6.Continuous Motion Estimation of Elbow Joint Based on Multi-Modal Information Fusion
Sujiao LI ; Yue ZHU ; Kun WU ; Chunyu ZHU ; Hongliu YU
Journal of Medical Biomechanics 2023;38(2):E324-E330
Objective Aiming at the problems of lacking initiative in upper limb rehabilitation training equipment, single training mode, and low active participation of patients, an upper limb continuous motion estimation algorithm model based on multi-modal information fusion was proposed, so to realize accurate estimation of elbow joint torque. Methods Firstly, the surface electromyography (sEMG) signal and posture signal of participants were collected at four angular velocities, and the time domain characteristics of the signal were extracted. The principal component analysis was adopted to multi-feature fusion. The back propagation neural network (BPNN) was optimized through the additional momentum and the adaptive learning rate method. The particle swarm optimization (PSO) algorithm was used to optimize the neural network and a continuous motion estimation model based on PSO-BPNN was constructed. Finally, the joint torque calculated by the second type of Lagrangian equation was used as the accurate value to train the model. The performance of the model was compared with the traditional BP neural network model.
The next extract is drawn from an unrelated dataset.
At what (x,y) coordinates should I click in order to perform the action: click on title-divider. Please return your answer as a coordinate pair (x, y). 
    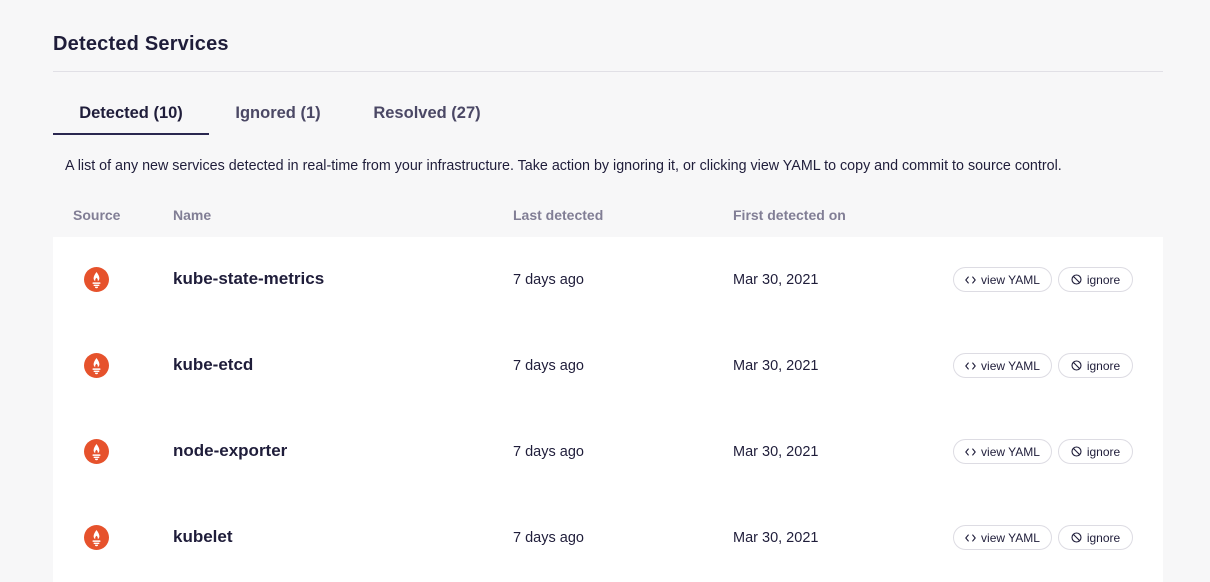
    Looking at the image, I should click on (608, 72).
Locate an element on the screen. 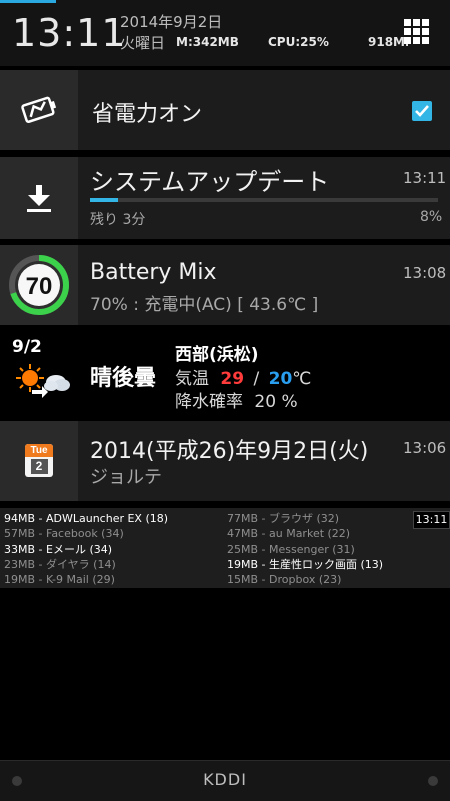 The height and width of the screenshot is (801, 450). checkmark-icon is located at coordinates (422, 111).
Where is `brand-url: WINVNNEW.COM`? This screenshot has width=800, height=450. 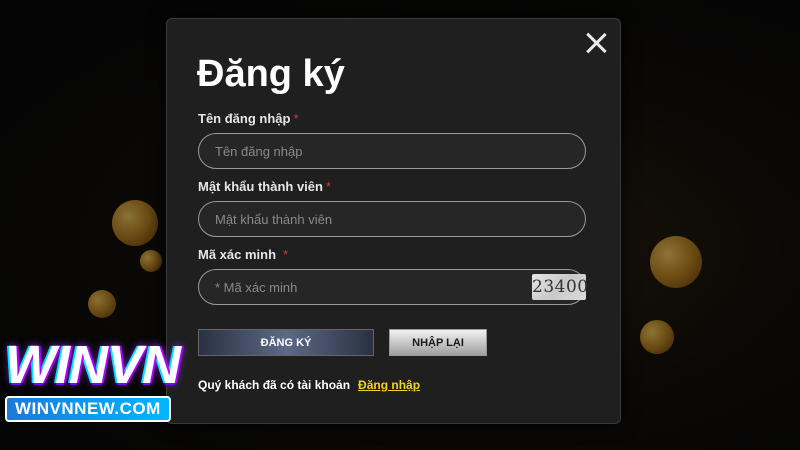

Results The root mean square error (RMSE) of the traditional BP neural network model was 558.9 N·m, and the R2 coefficient was 77.19%, Whereas the RMSE and the R2 coefficient of the optimized model were 113.6 mN·m and 99.12%, respectively.Thereby, the accuracy of torque estimation was improved apparently. Conclusions The method for continuous motion estimation of the elbow joint proposed in this study can estimate the motion intention accurately, and provide a practical scheme for the active control of upper exoskeleton rehabilitation robot.